Bankalardaki döviz mevduatlarının hala arttığına dikkat çeken Bağcı, “Döviz mevduat birikimine bakıldığında yabancı para mevduatların hissesi yüzde 60'lar düzeyine yaklaştı. Bankaların dışarıdan swap yapma imkanı da törpülendi. Bankalar da dövizle mevduat toplayıp TL ile plasman yapmaya çalışıyor. Bu bakımdan gereğince TL kredi genişlemesi sıkıntı görünüyor. Düşük faizin kredi büyümesine tesiri hafif kalabilir.”

Üst seviye bir bankacı ise “Swap sisteminde Türk bankaları yabancı para verip TL yaratabilir, o nedenle mevduatın yabancı parada olması TL plasman için o kadar büyük bir dert değil” dedi.

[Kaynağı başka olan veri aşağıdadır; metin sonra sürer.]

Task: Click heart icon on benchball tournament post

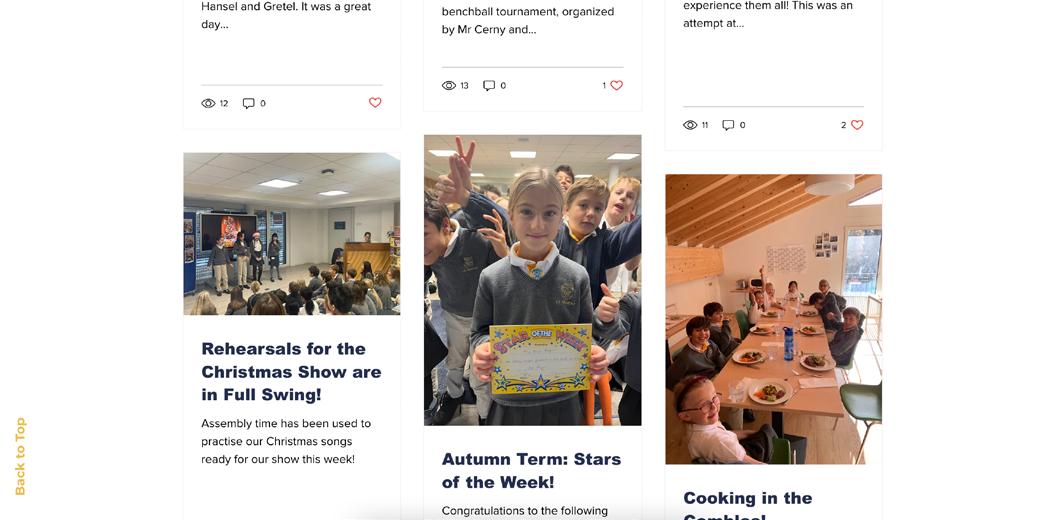Action: (x=616, y=85)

TCMB Lideri Murat Uysal enflasyon raporu toplantısında, “Bizim önümüzdeki periyoda yönelik enflasyon görünümü ve telaffuzlarımız TL'ye inancı artırarak dolarizasyonda müspet periyoda gireceğimiz beklentisini bizde oluşturuyor” demişti. sene TL'nin dolar karşısındaki sert kıymet kaybından korunmak isteyen ferdi ve kurumsal yatırımcılar dolara yönelmeye başlamıştı. BDDK bilgilerine nazaran bankacılık dalında Haziran sonu prestijiyle toplam mevduat büyüklüğü 2.27 trilyon liraya ulaşırken, bunun yüzde 54'lük kısmı bankalarda yabancı para cinsinde tutuluyor.

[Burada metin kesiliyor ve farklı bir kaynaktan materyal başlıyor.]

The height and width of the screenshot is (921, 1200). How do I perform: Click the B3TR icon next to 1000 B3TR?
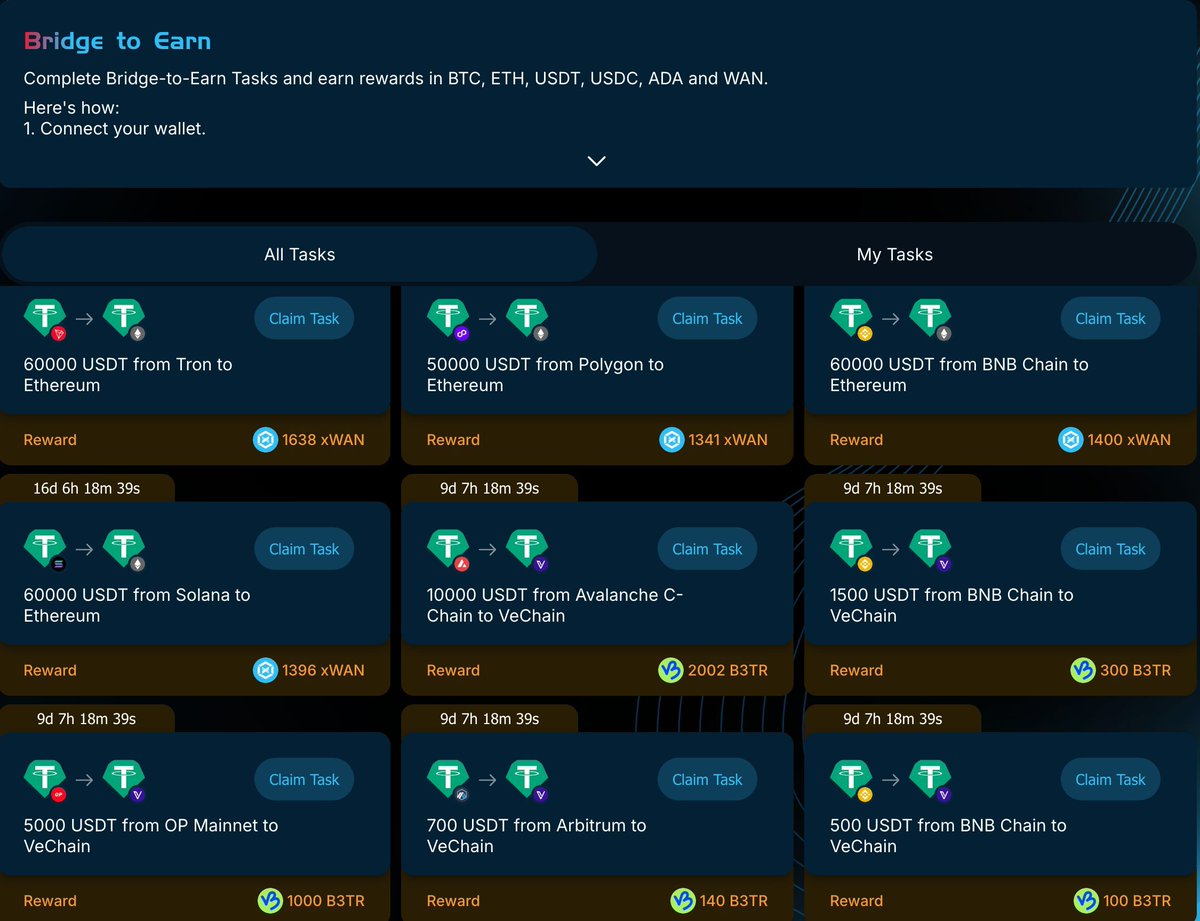tap(267, 900)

TEB Yatırım Bankacılık Analisti Övünç Gürsoy ikinci çeyrek sonundan beri döviz mevduatların arttığını belirterek, “Enflasyonda bir düşüş olacak; lakin bu ne kadar kalıcı olacak, kalıcı olacağına dair beklentiler arttıkça TL'ye geçişin hızlanacağı kanaatindeyim” dedi.

Dövizden TL'ye geçiş gereğince gerçekleşmezse kredi arzındaki artışın hudutlu olacağını düşündüğünü tabir eden Gürsoy, “Bankalarda 2019 başından itibaren swap süreçlerinden ötürü büyük ziyan var. Bankalar TL plasman yaratmak için tekrar swap süreçlerine başvuracak. Kredi hacmini artırmak isteseler bile swap maliyetine bakacaklardır” diye konuştu.

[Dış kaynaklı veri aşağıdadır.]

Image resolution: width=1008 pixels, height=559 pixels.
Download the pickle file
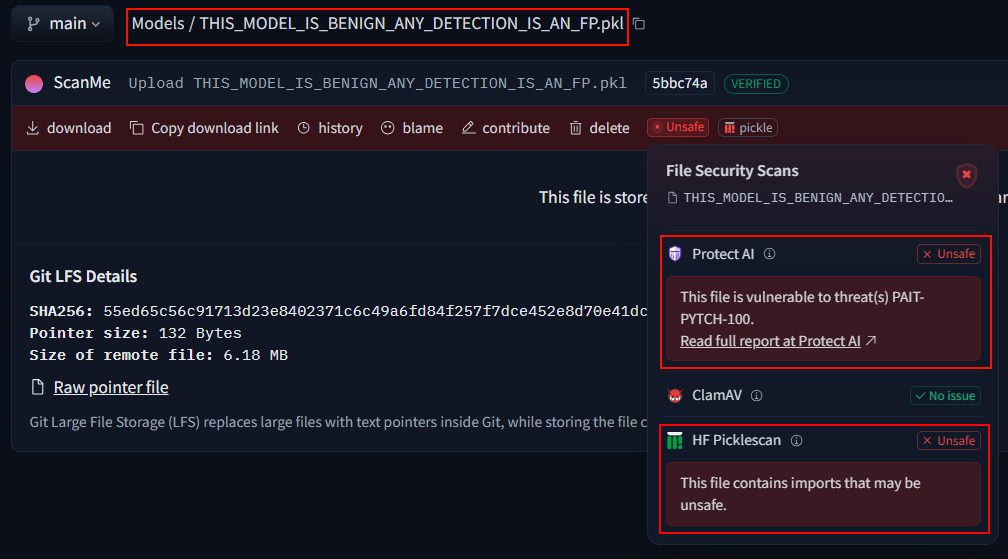tap(68, 128)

İkinci çeyrek bilançosunu açıklayan bankalar ortasında yer alan ve Türkiye'nin en büyük özel bankalarından olan Garanti BBVA (MC:BBVA) ikinci çeyrekte yaklaşık 3.3 milyar TL swap kaynaklı ziyan kaydederken, en büyük banka olan Ziraat Bankası'nda ise bu ziyan yaklaşık 3 milyar lira olarak gerçekleşti.

“Döviz mevduatlar çözülmedikçe bankaların kredi iştahı kolay kolay artmayacaktır” diyen Gürsoy şöyle devam etti:

“Esas soru dolarizasyonda sona geldik mi? Şu anda döviz mevduatlardan TL'ye bir çözülme görmüyoruz, o denli bir trend yok.”